Blistering Performance
With guts like this, it seems a shame to attach the SSD to a pedestrian USB 2.0 port. But USB 3.0 remains almost entirely off-limits to Apple users, so it’s worth a look anyway. USB 2.0 performance on my iMac and MacBook Pro is absolutely port-limited, but the Iomega SSD is the fastest device I’ve ever tested. I was able to top 36 MB/s in sequential performance, a few MB faster than any hard disk drive I’ve used. The built-in USB 2.0 controller in my Asus P8H67-M Pro motherboard just slid over 33 MB/s. I imagine a decent controller architecture and absolutely no latency contribute to this performance, since there’s no reason a spinning drive shouldn’t be able to match it.
The drive really shines with USB 3.0, however. Using the built-in ASMedia USB 3.0 controller in the Asus “Cougar Point” motherboard, the SSD delivered around 210 MB/s in sequential read and write performance, topping any hard disk drive I’ve tested. When tested in my Dell XPS Windows 7 laptop with an ExpressCard using NEC’s popular USB 3.0 chip, the drive maxed out at 110 MB/s, indicating a serious bottleneck in that configuration.

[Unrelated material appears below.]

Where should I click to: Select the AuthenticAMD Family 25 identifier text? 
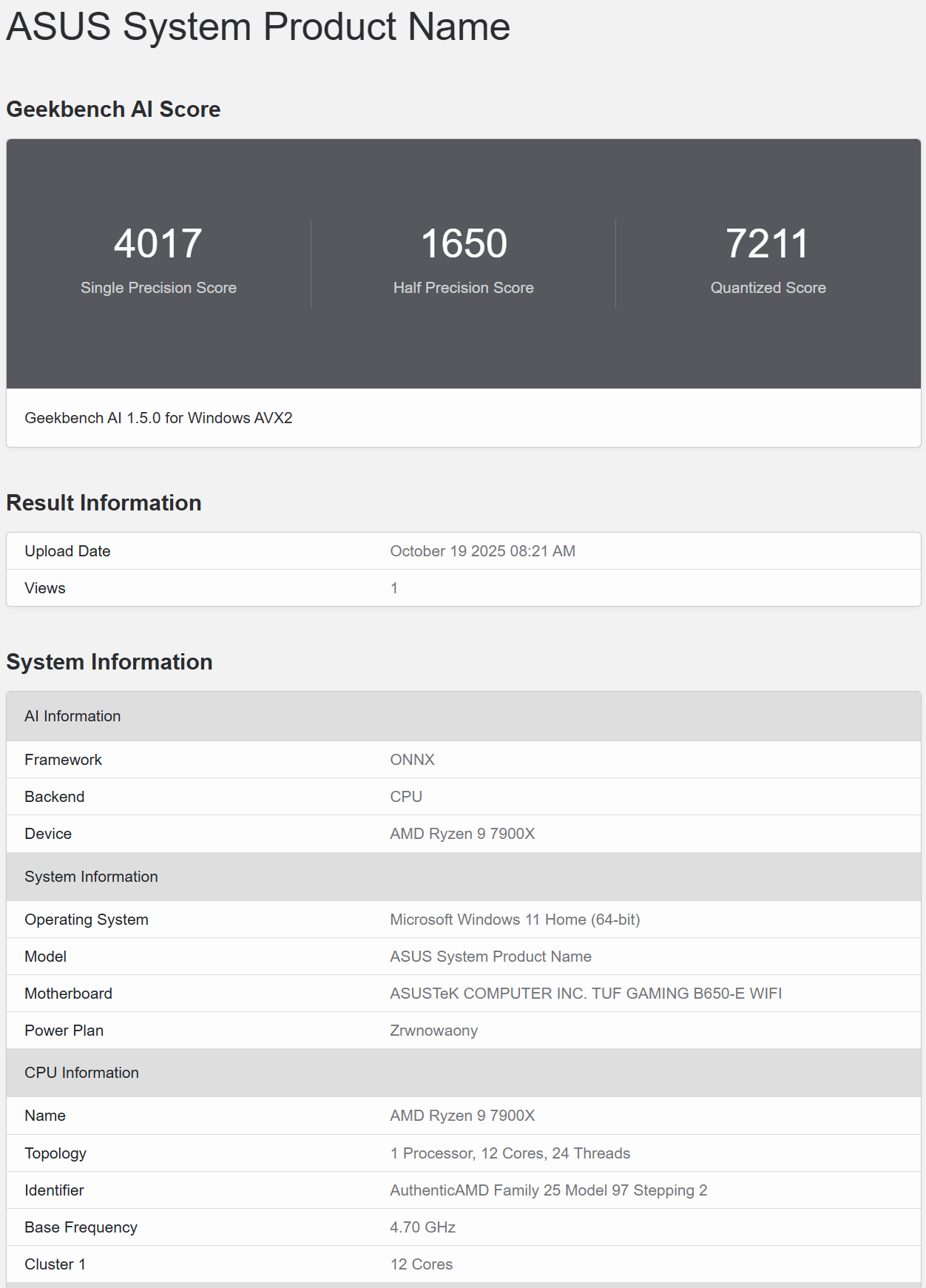point(548,1190)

I also benchmarked the drive against a CalDigit SuperSpeed PCI Express Card for USB 3.0 for Mac I received at the same time for testing. This was more interesting: Although the CalDigit matched the ASMedia controller in read performance, it lagged behind in writes to the tune of 50 MB/s. Perhaps the CalDigit drivers were not optimized for write, or perhaps the NEC chip used by CalDigit isn’t up tot the task.
The shape of the graphs suggested it might be able to go faster if not limited by the USB 3.0 interface, so I ripped it open to see the Crucial disk inside. Sure enough, when connected directly to the 6 Gb/s Intel Cougar Point SATA controller, the SSD turned in 230 MB/s writes and over 300 MB/s reads. That’s a heck of a lot of performance from such a small device!
Stephen’s Stance
After testing the Iomega USB 3.0 SSD extensively both in terms of benchmarks and real-world usability, I’m sold on it. the only outstanding question is the high price of the unit: The 64 GB drive starts at an attainable $190, but the big 256 GB drive is downright expensive at $620 (street price). It’s hard to knock the drive’s performance, component choices, or build quality, but is it worth more than a budget laptop?
Disclaimer: As often happens with new gadgets, Iomega sent me this SSD free of charge for review, with no other strings attached. I examined it on my own and came away impressed.